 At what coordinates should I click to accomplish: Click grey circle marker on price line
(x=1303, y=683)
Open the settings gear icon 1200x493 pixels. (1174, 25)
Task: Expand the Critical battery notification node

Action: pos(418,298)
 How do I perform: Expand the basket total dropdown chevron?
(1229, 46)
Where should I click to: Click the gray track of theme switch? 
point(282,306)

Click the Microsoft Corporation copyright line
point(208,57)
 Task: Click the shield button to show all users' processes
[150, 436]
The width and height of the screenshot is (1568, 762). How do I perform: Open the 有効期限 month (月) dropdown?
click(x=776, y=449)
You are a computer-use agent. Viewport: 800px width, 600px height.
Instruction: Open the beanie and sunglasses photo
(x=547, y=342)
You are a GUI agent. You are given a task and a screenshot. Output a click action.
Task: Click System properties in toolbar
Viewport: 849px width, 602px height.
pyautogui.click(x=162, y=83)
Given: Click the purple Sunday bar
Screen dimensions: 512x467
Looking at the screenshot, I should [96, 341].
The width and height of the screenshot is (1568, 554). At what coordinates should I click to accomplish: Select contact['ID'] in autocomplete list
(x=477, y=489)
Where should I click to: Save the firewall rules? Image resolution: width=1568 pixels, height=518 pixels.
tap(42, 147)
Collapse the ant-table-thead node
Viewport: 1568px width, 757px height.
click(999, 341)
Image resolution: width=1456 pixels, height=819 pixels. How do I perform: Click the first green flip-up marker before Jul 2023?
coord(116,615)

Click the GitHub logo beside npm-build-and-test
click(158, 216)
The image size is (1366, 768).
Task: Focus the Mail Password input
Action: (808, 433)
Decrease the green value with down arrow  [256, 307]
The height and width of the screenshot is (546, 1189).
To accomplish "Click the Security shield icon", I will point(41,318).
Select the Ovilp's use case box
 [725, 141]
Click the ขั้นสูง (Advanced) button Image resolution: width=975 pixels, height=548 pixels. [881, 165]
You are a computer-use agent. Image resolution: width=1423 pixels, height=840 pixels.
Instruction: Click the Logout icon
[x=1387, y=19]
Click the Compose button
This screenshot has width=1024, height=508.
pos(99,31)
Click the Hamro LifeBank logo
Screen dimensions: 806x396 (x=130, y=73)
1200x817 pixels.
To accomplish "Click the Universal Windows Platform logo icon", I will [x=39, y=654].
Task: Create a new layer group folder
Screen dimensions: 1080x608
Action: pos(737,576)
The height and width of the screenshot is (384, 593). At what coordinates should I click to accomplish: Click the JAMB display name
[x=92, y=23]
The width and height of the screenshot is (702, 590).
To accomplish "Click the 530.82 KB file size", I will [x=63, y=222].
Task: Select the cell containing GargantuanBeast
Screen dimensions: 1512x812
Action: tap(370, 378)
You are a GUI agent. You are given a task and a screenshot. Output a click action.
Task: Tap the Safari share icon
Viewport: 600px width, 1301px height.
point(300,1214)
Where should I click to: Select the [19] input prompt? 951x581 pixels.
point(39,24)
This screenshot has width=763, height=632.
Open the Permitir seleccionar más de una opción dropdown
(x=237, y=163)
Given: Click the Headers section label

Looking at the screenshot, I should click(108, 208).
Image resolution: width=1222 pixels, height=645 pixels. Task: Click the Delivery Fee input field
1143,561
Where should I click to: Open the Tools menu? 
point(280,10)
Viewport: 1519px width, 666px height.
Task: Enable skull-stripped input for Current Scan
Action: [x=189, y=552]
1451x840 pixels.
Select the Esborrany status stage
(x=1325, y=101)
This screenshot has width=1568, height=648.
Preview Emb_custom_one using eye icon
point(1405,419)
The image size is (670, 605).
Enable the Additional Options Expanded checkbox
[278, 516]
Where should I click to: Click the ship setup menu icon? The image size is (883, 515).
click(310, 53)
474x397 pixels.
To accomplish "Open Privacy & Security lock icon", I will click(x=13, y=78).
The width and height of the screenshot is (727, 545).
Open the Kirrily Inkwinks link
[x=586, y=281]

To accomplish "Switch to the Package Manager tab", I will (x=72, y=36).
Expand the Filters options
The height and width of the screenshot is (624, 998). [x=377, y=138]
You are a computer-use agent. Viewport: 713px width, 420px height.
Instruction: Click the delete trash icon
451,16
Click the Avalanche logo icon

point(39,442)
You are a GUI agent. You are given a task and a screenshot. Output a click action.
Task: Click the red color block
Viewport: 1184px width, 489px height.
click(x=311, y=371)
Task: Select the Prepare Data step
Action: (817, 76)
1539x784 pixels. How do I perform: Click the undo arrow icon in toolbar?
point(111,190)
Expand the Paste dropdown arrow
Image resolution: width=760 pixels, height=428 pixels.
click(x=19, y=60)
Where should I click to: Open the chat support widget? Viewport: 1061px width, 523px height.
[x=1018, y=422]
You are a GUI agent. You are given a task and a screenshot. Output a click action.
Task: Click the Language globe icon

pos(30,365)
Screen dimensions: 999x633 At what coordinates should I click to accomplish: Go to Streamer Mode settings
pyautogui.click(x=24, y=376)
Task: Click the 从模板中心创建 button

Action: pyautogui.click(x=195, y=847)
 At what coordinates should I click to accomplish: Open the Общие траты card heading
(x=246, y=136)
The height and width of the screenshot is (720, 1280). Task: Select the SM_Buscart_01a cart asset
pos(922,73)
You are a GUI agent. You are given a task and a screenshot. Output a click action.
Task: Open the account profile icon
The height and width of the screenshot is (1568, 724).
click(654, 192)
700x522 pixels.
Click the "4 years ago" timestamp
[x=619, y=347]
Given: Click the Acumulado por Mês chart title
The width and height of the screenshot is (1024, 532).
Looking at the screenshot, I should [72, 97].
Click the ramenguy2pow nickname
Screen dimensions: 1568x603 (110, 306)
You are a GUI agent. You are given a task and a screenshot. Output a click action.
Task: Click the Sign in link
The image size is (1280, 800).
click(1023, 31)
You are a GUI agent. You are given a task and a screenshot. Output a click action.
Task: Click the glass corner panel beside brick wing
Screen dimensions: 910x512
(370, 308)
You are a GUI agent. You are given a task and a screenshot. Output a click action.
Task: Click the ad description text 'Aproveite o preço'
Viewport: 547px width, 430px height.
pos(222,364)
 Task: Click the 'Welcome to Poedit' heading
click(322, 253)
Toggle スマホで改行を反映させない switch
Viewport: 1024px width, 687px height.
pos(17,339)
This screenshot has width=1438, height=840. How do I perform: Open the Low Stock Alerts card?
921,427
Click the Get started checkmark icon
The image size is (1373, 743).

What you should do: Retype the data above, starting at the beginning of the data and ending at the line that contains "(x=477, y=489)", with both ends included and every line repeated exactly.

Exercise response:
 At what coordinates should I click to accomplish: Click grey circle marker on price line
(x=1303, y=683)
Open the settings gear icon 1200x493 pixels. (1174, 25)
Task: Expand the Critical battery notification node

Action: pos(418,298)
 How do I perform: Expand the basket total dropdown chevron?
(1229, 46)
Where should I click to: Click the gray track of theme switch? 
point(282,306)

Click the Microsoft Corporation copyright line
point(208,57)
 Task: Click the shield button to show all users' processes
[150, 436]
The width and height of the screenshot is (1568, 762). How do I perform: Open the 有効期限 month (月) dropdown?
click(x=776, y=449)
You are a computer-use agent. Viewport: 800px width, 600px height.
Instruction: Open the beanie and sunglasses photo
(x=547, y=342)
You are a GUI agent. You are given a task and a screenshot. Output a click action.
Task: Click System properties in toolbar
Viewport: 849px width, 602px height.
pyautogui.click(x=162, y=83)
Given: Click the purple Sunday bar
Screen dimensions: 512x467
Looking at the screenshot, I should [96, 341].
The width and height of the screenshot is (1568, 554). At what coordinates should I click to accomplish: Select contact['ID'] in autocomplete list
(x=477, y=489)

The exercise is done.